C’est dans les faubourgs de Tbilissi, à l’institut Eliava, que Michèle est soignée. Créé en 1923 par d’Hérelle et le microbiologiste géorgien George Eliava, il était le centre névralgique de la phagothérapie durant l’ère soviétique, produisant jusqu’à 100 tonnes de phages par semaine, notamment pour l’Armée rouge. À la chute de l’URSS, tout faillit disparaître, mais ses médecins sauvèrent les fioles de
phages. Aujourd’hui en Géorgie, des phages commercialisés sont disponibles en pharmacie et prescrits par les généralistes. Un peu anxieuse, Michèle est reçue par une équipe « très agréable et à l’écoute » de différents spécialistes, qui lui font passer une batterie complète d’examens afin de déterminer les causes des infections et élaborer un « autophage », un phage personnalisé et renforcé, qui sera le plus à même de lutter contre la bactérie.
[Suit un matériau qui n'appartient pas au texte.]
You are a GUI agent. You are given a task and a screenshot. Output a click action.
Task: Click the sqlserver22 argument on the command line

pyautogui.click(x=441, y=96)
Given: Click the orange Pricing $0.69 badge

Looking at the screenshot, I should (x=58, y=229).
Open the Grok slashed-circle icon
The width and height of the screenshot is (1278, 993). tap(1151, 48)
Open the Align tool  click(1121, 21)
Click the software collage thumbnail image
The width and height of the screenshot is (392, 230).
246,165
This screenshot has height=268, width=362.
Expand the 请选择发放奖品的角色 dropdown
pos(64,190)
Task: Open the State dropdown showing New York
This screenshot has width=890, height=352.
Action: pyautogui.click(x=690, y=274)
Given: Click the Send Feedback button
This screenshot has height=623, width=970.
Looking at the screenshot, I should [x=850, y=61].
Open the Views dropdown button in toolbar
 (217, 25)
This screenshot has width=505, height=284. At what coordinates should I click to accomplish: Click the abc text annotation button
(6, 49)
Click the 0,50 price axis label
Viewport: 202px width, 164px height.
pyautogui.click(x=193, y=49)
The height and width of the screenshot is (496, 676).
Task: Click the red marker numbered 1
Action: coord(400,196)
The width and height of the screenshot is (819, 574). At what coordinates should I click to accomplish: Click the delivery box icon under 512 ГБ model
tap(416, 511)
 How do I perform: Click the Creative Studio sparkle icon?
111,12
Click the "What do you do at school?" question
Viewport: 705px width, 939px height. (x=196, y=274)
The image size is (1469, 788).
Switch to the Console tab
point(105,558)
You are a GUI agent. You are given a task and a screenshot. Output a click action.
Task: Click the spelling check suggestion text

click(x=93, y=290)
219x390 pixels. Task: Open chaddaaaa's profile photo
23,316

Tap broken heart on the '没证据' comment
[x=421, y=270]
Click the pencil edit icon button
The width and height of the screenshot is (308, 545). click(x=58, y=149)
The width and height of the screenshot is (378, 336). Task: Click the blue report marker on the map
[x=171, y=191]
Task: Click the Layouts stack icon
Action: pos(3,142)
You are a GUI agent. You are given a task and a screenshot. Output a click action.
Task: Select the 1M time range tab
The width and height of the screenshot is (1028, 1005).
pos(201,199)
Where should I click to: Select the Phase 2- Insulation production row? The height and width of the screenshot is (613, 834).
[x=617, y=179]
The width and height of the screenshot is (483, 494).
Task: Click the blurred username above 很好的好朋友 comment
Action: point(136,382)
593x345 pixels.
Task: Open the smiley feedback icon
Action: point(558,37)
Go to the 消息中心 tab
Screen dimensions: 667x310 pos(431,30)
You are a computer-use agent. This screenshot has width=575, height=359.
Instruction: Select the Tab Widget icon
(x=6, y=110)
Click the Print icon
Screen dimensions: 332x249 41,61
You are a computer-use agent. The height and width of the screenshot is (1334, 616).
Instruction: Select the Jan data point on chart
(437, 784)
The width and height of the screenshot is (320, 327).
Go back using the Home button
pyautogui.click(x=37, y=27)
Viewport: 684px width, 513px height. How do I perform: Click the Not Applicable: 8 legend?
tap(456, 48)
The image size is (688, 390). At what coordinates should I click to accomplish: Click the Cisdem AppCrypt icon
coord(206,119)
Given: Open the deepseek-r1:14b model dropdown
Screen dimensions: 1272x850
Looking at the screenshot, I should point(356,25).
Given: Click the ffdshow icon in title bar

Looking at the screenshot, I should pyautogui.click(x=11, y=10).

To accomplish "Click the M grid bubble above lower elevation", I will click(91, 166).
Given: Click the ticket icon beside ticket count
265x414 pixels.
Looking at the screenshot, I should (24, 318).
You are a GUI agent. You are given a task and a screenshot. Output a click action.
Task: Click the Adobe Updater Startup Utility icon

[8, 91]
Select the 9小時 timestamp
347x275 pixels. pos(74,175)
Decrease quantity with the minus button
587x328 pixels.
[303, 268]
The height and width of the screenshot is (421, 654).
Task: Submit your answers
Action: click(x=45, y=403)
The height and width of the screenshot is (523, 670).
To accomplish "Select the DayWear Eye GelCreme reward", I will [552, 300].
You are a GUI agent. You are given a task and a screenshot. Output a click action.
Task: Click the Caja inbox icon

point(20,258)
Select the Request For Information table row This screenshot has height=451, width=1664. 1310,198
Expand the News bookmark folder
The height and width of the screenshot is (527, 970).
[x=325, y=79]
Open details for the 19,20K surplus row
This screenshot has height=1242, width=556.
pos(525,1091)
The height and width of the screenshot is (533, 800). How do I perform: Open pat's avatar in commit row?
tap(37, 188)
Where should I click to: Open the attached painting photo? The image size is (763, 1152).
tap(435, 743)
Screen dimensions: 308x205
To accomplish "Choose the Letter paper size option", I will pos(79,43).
Des bactériophages, ou phages, obeservés au microscope électronique a transmission, au Centre Eliava, a Tbilissi. ©Juliette Robert/Haytham Pictures

Des bactériophages, ou phages, obeservés au microscope électronique a transmission, au Centre Eliava, a Tbilissi. ©Juliette Robert/Haytham Pictures


 

« Ce n’est pas de la magie »

La clinique de l’institut Eliava reçoit entre quinze et vingt patients étrangers, comme Michèle, toutes les deux semaines, la durée moyenne du traitement. Naomi Hoyle, médecin américaine, chercheuse et coordinatrice des patients internationaux note « un intérêt croissant pour la phagothérapie. Nous avons jusqu’à 50 prises de contact par jour. Nous sommes aussi un centre de recherche et avons des échanges réguliers avec des scientifiques du monde entier ». Fort d’une longue expérience clinique, les médecins d’Eliava se réjouissent de nombreuses guérisons spectaculaires pour des patients en situation d’impasse thérapeutique, sauvés d’une amputation ou d’une septicémie. Mais Naomi Hoyle reste prudente : « La phagothérapie n’est pas de la magie. Elle est très efficace contre ces cas de bactéries multirésistantes. Mais, nous ne voulons pas donner de faux espoirs aux patients, car les phages sont plus lents à agir que les antibiotiques et cela ne fonctionne pas toujours à 100 %. » Les dossiers sont d’ailleurs sélectionnés en amont et le traitement est coûteux. Michèle, comme 150 à 200 Français chaque année, a pu partir avec l’aide de l’agence de voyages « Se soigner en Géorgie », qui fait le lien entre les patients français et l’institut Eliava et assure chauffeur, hébergement, traducteur… Il lui en a coûté 6 900 euros pour 2 semaines de soins et deux mois de traitement. Repartie en France avec des fioles de phages Michèle a vu une « nette amélioration de sa santé », mais, confrontée à la découverte d’une nouvelle bactérie et de longs délais pour se faire envoyer les phages depuis la Géorgie, elle attend encore d’être guérie. Michèle se considère chanceuse d’avoir eu les moyens de partir et se désole de l’inaccessibilité au traitement pour de nombreux patients français.